- _Document segment_
────────────────────────────────────────

All of lore.kernel.org
 help / color / mirror / Atom feed
From: Marcelo Tosatti <mtosatti@redhat.com>
To: Andrea Arcangeli <aarcange@redhat.com>
Cc: Takuya Yoshikawa <yoshikawa.takuya@oss.ntt.co.jp>,
	avi@redhat.com, kvm@vger.kernel.org,
	xiaoguangrong@linux.vnet.ibm.com
Subject: Re: [PATCH 1/2] KVM: mmu_notifier: Flush TLBs before releasing mmu_lock
Date: Tue, 14 Feb 2012 15:29:47 -0200	[thread overview]
Message-ID: <20120214172947.GA22362@amt.cnet> (raw)
In-Reply-To: <20120214171044.GK9440@redhat.com>

On Tue, Feb 14, 2012 at 06:10:44PM +0100, Andrea Arcangeli wrote:
> On Fri, Feb 10, 2012 at 03:28:31PM +0900, Takuya Yoshikawa wrote:
> > Other threads may process the same page in that small window and skip
> > TLB flush and then return before these functions do flush.
> 
> It's correct to flush the shadow MMU TLB without the mmu_lock only in
> the context of mmu notifier methods. So the below while won't hurt,
> it's performance regression and shouldn't be applied (and
> it obfuscates the code by not being strict anymore).
> 
> To the contrary every other place that does a shadow/secondary MMU smp
> tlb flush _must_ happen inside the mmu_lock, otherwise the
> serialization isn't correct anymore against the very below mmu_lock in
> the below quoted patch taken by
> kvm_mmu_notifier_invalidate_page/kvm_mmu_notifier_invalidate_range_start.
> 
> The explanation is in commit 4539b35881ae9664b0e2953438dd83f5ee02c0b4.
> 
> I'll try to explain it more clearly: the moment you drop mmu_lock,
> pages can be freed. So if you invalidate a spte in any place inside
> the KVM code (except the mmu notifier methods where a reference of the
> page is implicitly hold by the caller and so the page can't go away
> under a mmu notifier method by design), then the below
> kvm_mmu_notifier_invalidate_page/kvm_mmu_notifier_invalidate_range_start
> won't get their need_tlb_flush set anymore, and they won't run the tlb
> flush before freeing the page.
> 
> So every other place (except mmu notifier) must flush the secondary
> MMU smp tlb _before_ releasing the mmu_lock.
> 
> Only mmu notifier is safe to flush the secondary MMU TLB _after_
> releasing the mmu_lock.

────────────────────────────────────────

- _Data entries_

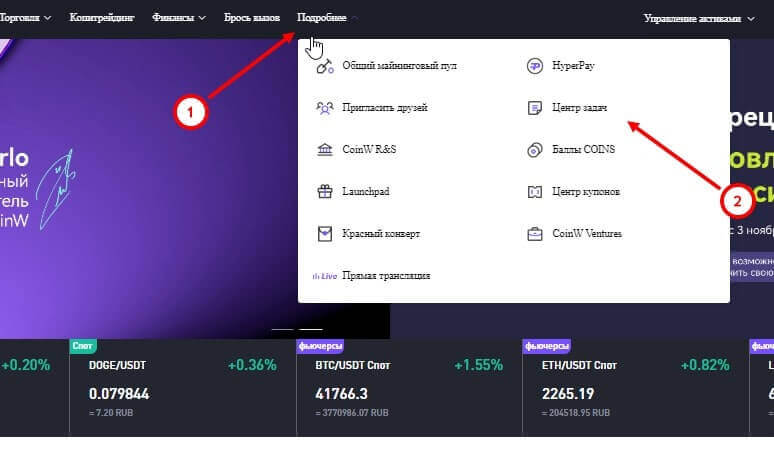Click the Live broadcast icon
The width and height of the screenshot is (774, 454).
(324, 275)
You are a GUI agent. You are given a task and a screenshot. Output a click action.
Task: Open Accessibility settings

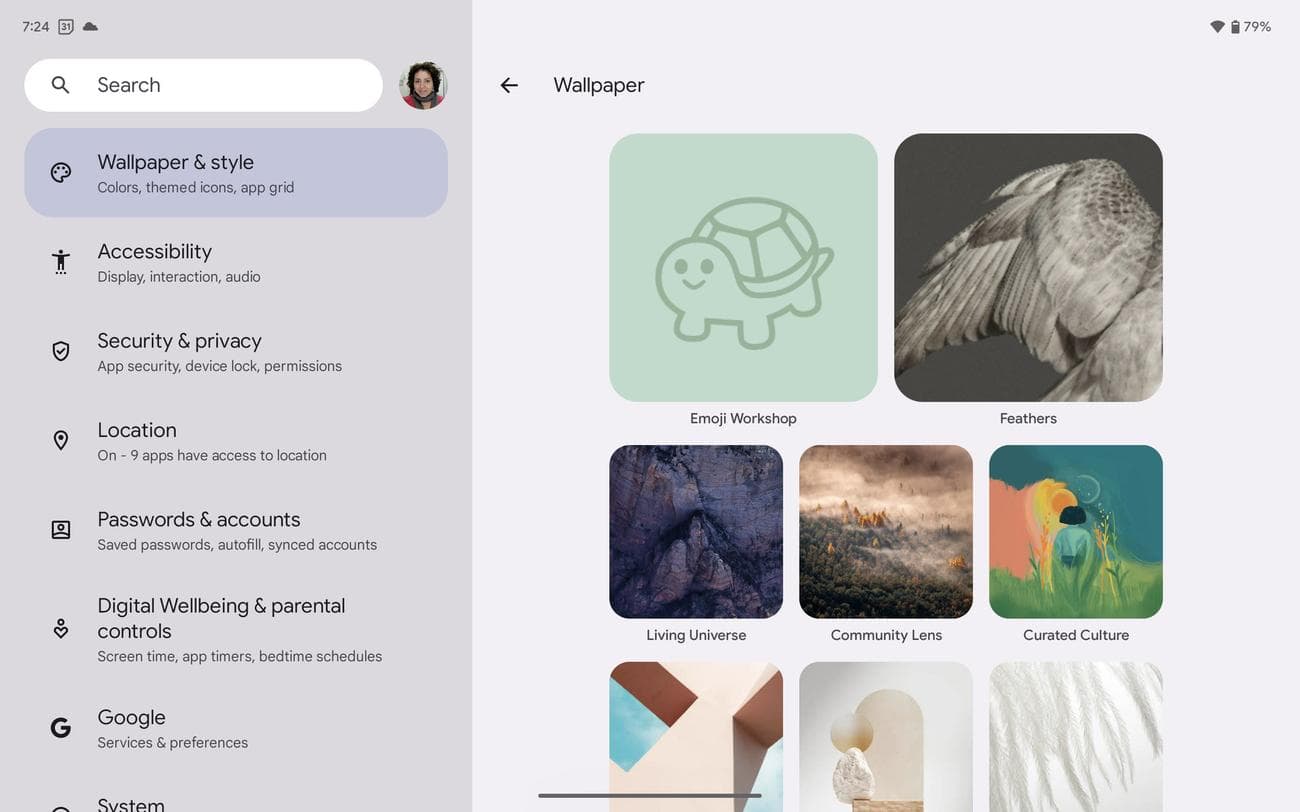click(236, 262)
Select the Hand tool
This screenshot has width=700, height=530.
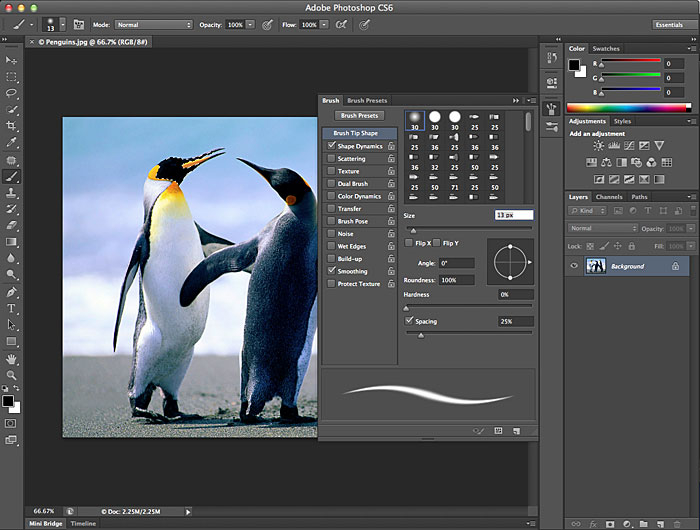(x=12, y=358)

────────────────────────────────────────

- _Stated exercise A_
In the mmu_lock discussion, why must every place other than the mmu notifier methods flush the secondary MMU TLB before releasing mmu_lock? Answer in one to three sentences.
- _Stated exercise B_
Translate this sentence from the mmu_lock discussion into Spanish: "I'll try to explain it more clearly: the moment you drop mmu_lock, pages can be freed."
The entries were taken from a separate source.

- _Full output A_
Once mmu_lock is dropped, pages can be freed. If a spte is invalidated anywhere else in the KVM code, kvm_mmu_notifier_invalidate_page and kvm_mmu_notifier_invalidate_range_start will no longer get need_tlb_flush set. They therefore will not run the TLB flush before freeing the page.

- _Full output B_
Intentaré explicarlo con más claridad: en el momento en que sueltas mmu_lock, las páginas pueden liberarse.